Nella sentenza di primo grado era stato escluso. Il ruolo della ‘ndrangheta è stato invece affermato nella sentenza della corte d’Appello di Milano sull’inchiesta della Direzione Distrettuale Antimafia sfociata nell’operazione “Gaia”. L’indagine aveva riguardato i locali, le discoteche e la gestione dei buttafuori anche nel territorio comasco. Per tre dei 17 imputati, i giudici della quinta sezione penale di Milano hanno riconosciuto l’aggravante dell’associazione mafiosa, come richiesto dall’accusa.
Le condanne
Nel complesso, le condanne sono state 15. Due imputati, come già in primo grado sono stati assolti. Le condanne vanno da un minimo di un anno e un mese a un massimo di 17 anni e 9 mesi. Le accuse sono a vario titolo di associazione per delinquere di stampo mafioso, estorsione, porto abusivo di armi, ma anche di traffico internazionale di sostanze stupefacenti. Al termine del processo di primo grado, 16 imputati erano stati condannati. Senza però l’aggravante che riguardava l’appartenenza alla ‘ndrangheta.
L’aggravante dell’associazione
La Corte d’Appello ha invece riconosciuto l’aggravante dell’associazione mafiosa a tre imputati. Le condanne sono rispettivamente a 9 anni e 5 mesi, 17 anni e 9 mesi e 9 anni.

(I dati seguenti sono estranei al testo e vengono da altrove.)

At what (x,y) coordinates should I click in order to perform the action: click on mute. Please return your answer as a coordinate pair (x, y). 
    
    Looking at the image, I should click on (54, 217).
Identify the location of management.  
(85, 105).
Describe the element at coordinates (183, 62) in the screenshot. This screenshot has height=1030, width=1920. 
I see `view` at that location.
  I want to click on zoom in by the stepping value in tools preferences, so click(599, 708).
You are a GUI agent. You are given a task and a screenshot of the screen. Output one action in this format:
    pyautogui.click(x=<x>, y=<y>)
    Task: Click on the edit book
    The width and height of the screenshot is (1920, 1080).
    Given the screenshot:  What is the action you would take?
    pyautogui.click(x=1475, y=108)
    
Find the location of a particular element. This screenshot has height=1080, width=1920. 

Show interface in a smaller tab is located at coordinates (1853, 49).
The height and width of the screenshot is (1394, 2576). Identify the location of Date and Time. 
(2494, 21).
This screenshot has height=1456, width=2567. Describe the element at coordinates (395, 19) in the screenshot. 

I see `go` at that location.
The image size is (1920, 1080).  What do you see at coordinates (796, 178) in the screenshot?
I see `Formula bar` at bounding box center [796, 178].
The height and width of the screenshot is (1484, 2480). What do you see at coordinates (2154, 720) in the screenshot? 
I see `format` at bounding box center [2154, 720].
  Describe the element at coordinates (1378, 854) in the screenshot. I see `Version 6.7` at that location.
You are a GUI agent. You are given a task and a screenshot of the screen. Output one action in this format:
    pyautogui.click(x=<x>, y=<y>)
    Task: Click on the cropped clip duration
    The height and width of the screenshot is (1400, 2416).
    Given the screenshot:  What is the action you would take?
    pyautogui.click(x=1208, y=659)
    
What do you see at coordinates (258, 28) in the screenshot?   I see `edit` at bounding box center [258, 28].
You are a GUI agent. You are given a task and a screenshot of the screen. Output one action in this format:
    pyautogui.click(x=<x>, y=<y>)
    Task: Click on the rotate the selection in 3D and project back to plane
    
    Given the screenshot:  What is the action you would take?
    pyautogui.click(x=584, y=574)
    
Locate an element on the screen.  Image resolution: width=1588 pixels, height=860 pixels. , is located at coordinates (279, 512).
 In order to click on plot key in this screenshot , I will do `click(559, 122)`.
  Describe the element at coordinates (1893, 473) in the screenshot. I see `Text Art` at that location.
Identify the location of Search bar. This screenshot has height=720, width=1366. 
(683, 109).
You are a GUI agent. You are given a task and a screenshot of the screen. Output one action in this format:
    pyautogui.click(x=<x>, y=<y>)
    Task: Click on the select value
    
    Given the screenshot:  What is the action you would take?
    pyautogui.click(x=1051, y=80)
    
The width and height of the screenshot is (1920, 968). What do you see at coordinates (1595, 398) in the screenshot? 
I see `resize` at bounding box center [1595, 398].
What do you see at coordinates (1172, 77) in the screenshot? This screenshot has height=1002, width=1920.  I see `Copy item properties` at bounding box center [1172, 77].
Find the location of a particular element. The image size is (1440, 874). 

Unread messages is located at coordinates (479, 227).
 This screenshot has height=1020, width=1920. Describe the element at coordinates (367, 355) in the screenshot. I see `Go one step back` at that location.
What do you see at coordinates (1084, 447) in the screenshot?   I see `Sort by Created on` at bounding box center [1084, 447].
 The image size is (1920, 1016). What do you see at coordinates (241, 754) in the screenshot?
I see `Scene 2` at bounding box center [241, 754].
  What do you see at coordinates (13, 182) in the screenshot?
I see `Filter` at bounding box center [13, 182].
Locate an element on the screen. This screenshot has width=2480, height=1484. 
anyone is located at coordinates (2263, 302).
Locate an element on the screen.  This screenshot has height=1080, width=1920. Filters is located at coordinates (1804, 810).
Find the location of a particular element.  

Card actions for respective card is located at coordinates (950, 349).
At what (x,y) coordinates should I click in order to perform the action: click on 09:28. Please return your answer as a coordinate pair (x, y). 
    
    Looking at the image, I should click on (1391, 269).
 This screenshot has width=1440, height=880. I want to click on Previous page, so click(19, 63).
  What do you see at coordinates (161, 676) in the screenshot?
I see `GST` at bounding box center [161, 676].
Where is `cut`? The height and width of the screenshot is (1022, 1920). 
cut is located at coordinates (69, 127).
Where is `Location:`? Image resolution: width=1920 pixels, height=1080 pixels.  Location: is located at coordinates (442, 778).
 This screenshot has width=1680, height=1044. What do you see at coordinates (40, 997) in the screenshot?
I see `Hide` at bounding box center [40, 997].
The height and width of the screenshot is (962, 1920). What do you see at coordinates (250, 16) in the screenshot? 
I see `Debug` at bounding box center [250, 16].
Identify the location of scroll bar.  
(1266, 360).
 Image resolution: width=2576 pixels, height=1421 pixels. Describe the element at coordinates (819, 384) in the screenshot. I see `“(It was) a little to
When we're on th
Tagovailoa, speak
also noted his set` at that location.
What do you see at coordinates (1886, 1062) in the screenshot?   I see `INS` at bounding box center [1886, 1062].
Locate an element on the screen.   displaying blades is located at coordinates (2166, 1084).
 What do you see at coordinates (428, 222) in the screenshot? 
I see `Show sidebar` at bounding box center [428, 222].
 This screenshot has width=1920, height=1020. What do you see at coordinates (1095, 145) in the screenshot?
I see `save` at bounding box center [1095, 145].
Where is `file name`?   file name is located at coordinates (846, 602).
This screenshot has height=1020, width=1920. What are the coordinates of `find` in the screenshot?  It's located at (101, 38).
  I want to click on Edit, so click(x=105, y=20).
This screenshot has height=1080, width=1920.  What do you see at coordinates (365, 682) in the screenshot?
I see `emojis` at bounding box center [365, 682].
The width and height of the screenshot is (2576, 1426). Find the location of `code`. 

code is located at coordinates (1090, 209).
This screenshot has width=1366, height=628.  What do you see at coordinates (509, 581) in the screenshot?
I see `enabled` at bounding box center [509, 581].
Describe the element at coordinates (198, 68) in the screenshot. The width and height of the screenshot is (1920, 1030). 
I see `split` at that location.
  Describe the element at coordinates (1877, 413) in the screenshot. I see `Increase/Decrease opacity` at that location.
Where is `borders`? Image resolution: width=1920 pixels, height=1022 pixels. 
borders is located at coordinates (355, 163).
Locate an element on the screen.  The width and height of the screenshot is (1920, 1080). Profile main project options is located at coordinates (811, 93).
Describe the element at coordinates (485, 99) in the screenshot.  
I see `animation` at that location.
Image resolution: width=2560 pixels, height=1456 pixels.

Non è stata invece accolta la richiesta di aggravante su alcuni dei reati contestati. Le pene sono state in parte ridotte rispetto al primo grado. L’indagine ruotava attorno allo spaccio e alla gestione dei servizi di sicurezza dei locali notturni, discoteche e pub tra le zone di Como, Erba, Cantù, Monza e Milano.
La difesa
Preannuncia il ricorso in Cassazione l’avvocato Simone Gatto, difensore di uno degli imputati condannati per l’associazione. “È logico che un soggetto venga assolto dall’accusa di essere ‘ndranghetista e condannato per estorsioni aggravate dal metodo mafioso in primo grado e poi in Appello assolto dall’aggravante del metodo mafioso ma non dall’associazione? – si chiede il legale – Continua il balletto sulle accuse legate all’affiliazione alla ‘ndrangheta, è chiaro che è un giudizio contro il quale ricorreremo. Occorre fare chiarezza”.